Woody Guthrie: This Land is Your Land



Woody Guthrie was the most important figure in the history of American folk music. Guthrie was more than a singer and musician. He was a real-life incarnation of John Steinbeck’s character of Tom Joad from the Grapes of Wrath and a committed left-wing political activist.

Guthrie was born in Okemah, Oklahoma in 1912. When he was 14 he began playing the guitar and harmonica and learned the English and Scottish folk songs from the parents of his friends. Despite being a bright student, Guthrie dropped out of high school and started busking on streets. When he was eighteen his father called for him to come to Texas to attend school, but Guthrie spent his time busking and reading in the library.  By 1930, Guthrie joined thousands of other “Okies” (Oklahomans) who were migrating to California to search for work and escape the “dust bowl” drought that plagued Oklahoma.

In California, Guthrie worked odd jobs, and by the end of the thirties, he had managed to land a job playing folk and “hillbilly” music on the radio. At this time he would write the songs about his experiences during the dustbowl era migration to California that would later become his legendary collection of dustbowl ballads. In 1936, he would begin to perform at communist party events in California, and although he never joined the party, he would later be tagged as a communist.

By the 1940s, Guthrie was in New York City, and his “Oklahoma cowboy” nickname and reputation endeared him to the leftist folk music community in the city. He would record his album, “Dust Bowl Ballads” (1940) for the Victor Records in Camden, New Jersey, shortly after his arrival. The album has long been hailed as a superb document of an episode of American history told by a man who lived it. Guthrie would also record for Alan Lomax of the Library of Congress, singing and speaking about his adventures of the dust bowl period of ten years before.

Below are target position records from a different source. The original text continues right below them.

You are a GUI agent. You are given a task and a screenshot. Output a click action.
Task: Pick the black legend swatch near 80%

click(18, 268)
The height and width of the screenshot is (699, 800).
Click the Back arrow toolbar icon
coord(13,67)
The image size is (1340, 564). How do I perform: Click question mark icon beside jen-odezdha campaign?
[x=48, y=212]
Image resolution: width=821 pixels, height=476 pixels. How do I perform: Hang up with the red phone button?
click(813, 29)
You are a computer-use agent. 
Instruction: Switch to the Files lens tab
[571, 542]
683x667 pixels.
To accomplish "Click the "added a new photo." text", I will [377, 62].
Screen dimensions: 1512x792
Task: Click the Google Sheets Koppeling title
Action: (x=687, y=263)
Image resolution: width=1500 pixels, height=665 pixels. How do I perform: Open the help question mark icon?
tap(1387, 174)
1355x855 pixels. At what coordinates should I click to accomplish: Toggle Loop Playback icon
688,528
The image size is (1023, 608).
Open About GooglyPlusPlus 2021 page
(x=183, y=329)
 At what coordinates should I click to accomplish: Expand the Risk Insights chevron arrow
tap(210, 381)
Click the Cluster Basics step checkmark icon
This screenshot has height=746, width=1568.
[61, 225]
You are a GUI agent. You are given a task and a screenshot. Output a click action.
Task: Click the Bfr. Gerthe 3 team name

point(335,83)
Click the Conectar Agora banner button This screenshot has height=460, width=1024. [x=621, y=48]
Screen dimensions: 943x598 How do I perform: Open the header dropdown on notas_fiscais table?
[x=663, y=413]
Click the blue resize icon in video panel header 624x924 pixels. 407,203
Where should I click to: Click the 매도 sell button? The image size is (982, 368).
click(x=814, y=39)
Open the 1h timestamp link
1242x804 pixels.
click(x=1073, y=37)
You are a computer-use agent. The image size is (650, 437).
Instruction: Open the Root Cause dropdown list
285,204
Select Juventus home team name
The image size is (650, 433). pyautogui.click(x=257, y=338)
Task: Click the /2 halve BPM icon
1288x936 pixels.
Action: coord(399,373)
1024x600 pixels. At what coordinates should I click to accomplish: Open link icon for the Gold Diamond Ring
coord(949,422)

Guthrie would land another radio job in New York, this time as the host of the “Pipe Smoking Time” show which was sponsored by a tobacco company. He also appeared on CBS radio on the program, “Back Where I Came From”. He managed to get a sopt on the show for his friend, the legendary black folk singer, Huddie “Leadbelly” Ledbetter. By 1941, Guthrie was off to Washington State to write and perform songs about the construction of Grand Coulee Dam in the employ of the American Department of the Interior. Guthrie wrote 26 songs for a film which was to be produced about the project, but the film never came to fruition. The songs, “Pastures of Plenty” and “Grand Coulee Dam” would become well known nonetheless.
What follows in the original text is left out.